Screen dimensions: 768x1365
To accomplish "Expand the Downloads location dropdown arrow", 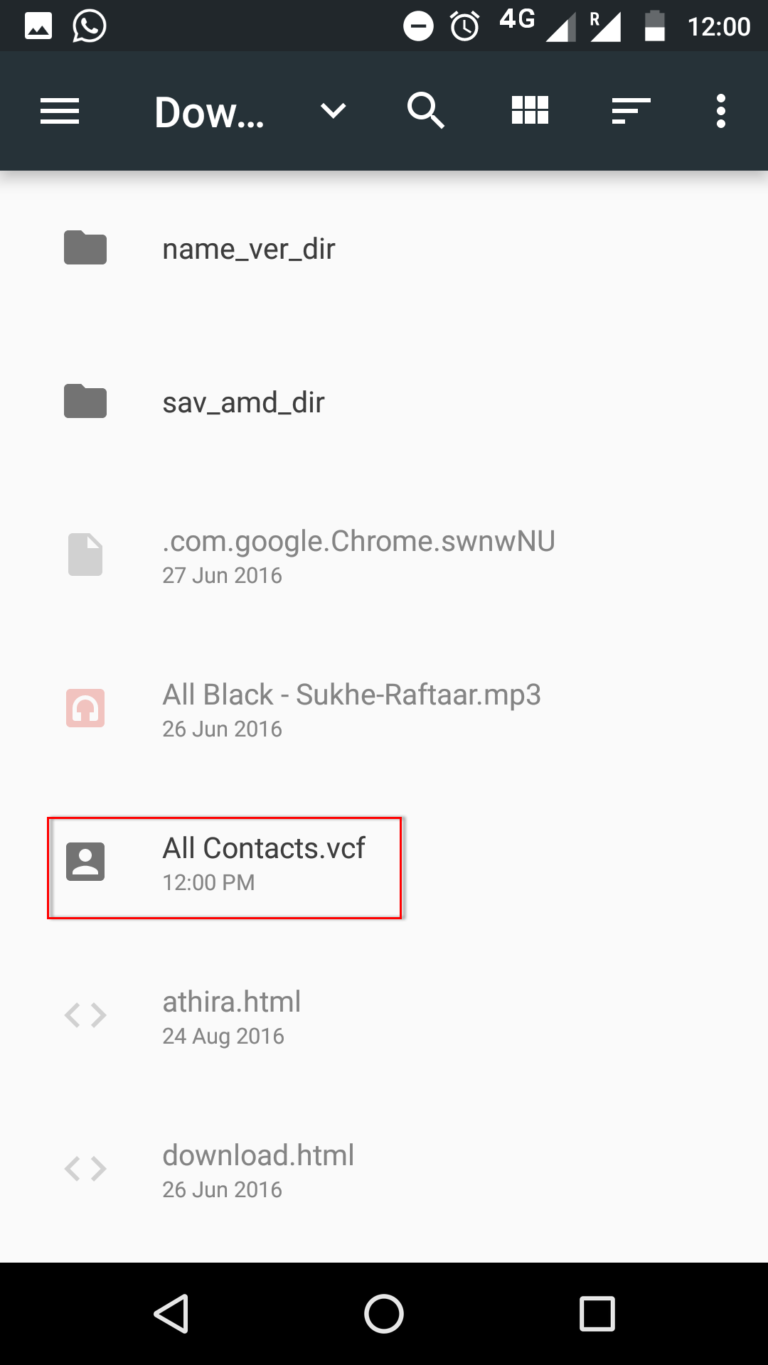I will point(333,112).
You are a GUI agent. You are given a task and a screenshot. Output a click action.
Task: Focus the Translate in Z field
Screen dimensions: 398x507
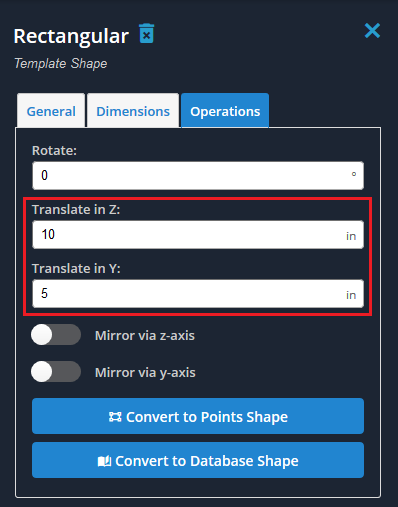(198, 234)
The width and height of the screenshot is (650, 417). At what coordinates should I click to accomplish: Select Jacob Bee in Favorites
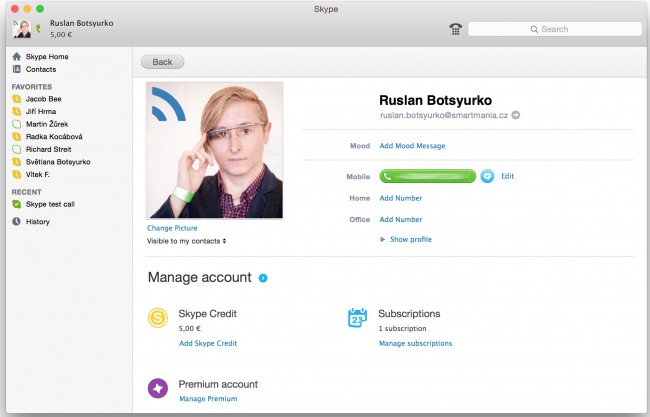[x=44, y=100]
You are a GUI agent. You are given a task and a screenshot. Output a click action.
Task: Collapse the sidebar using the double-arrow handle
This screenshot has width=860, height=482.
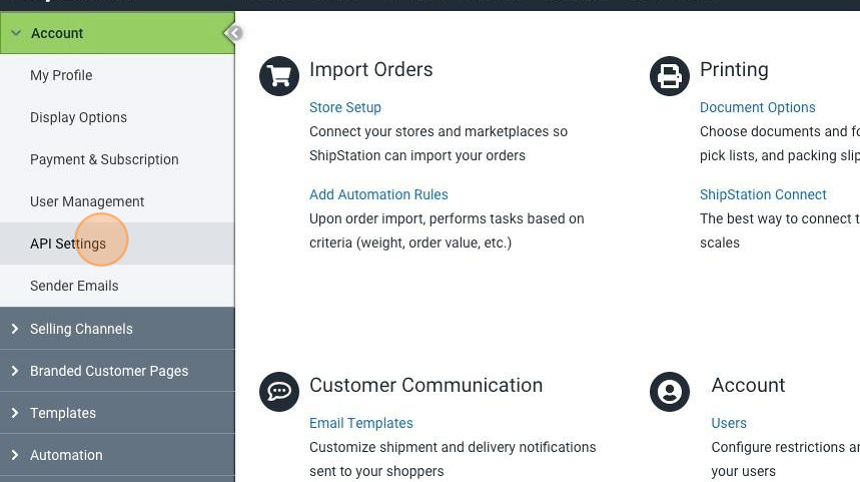234,33
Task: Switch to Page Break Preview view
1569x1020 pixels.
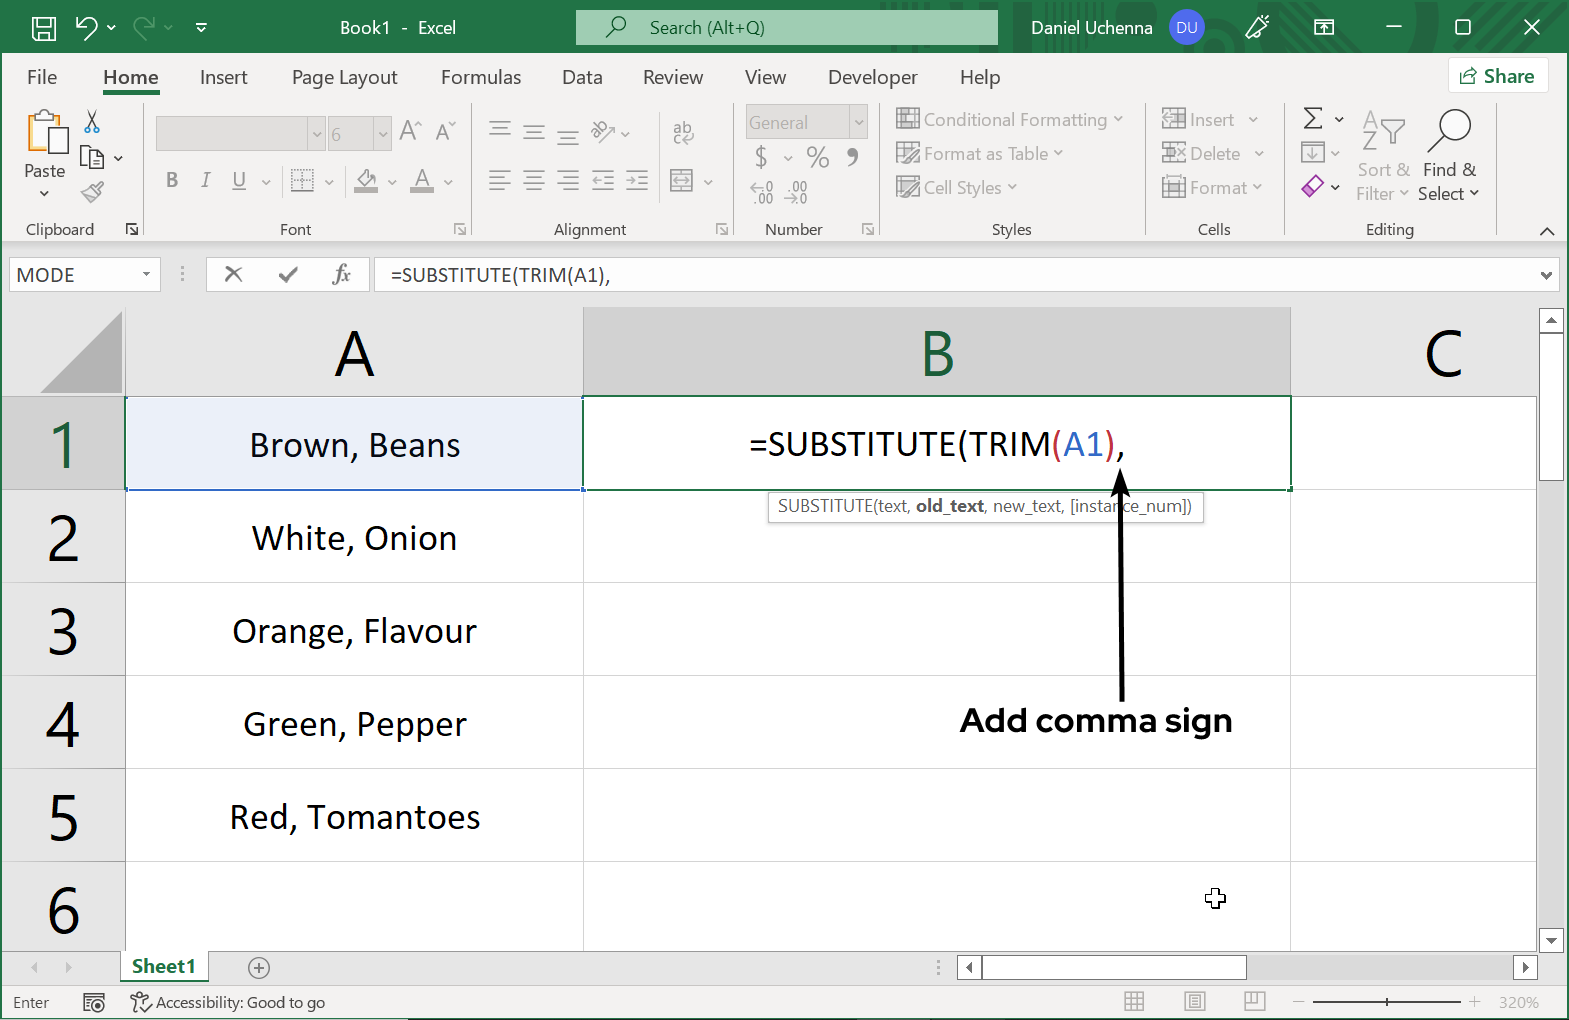Action: [x=1255, y=1002]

§ EXERCISE REQUIREMENTS:
Leaving aside every picture, transcribe exactly the lines that run from the one with "Task: Focus the Translate in Z field" to the close of the listing above.

§ OUTPUT FOR THIS TASK:
Task: Focus the Translate in Z field
Screen dimensions: 398x507
(198, 234)
The width and height of the screenshot is (650, 417). At what coordinates should I click to accomplish: Select Jacob Bee in Favorites
[x=44, y=100]
You are a GUI agent. You are given a task and a screenshot. Output a click action.
Task: Collapse the sidebar using the double-arrow handle
This screenshot has width=860, height=482.
234,33
Task: Switch to Page Break Preview view
1569x1020 pixels.
Action: [x=1255, y=1002]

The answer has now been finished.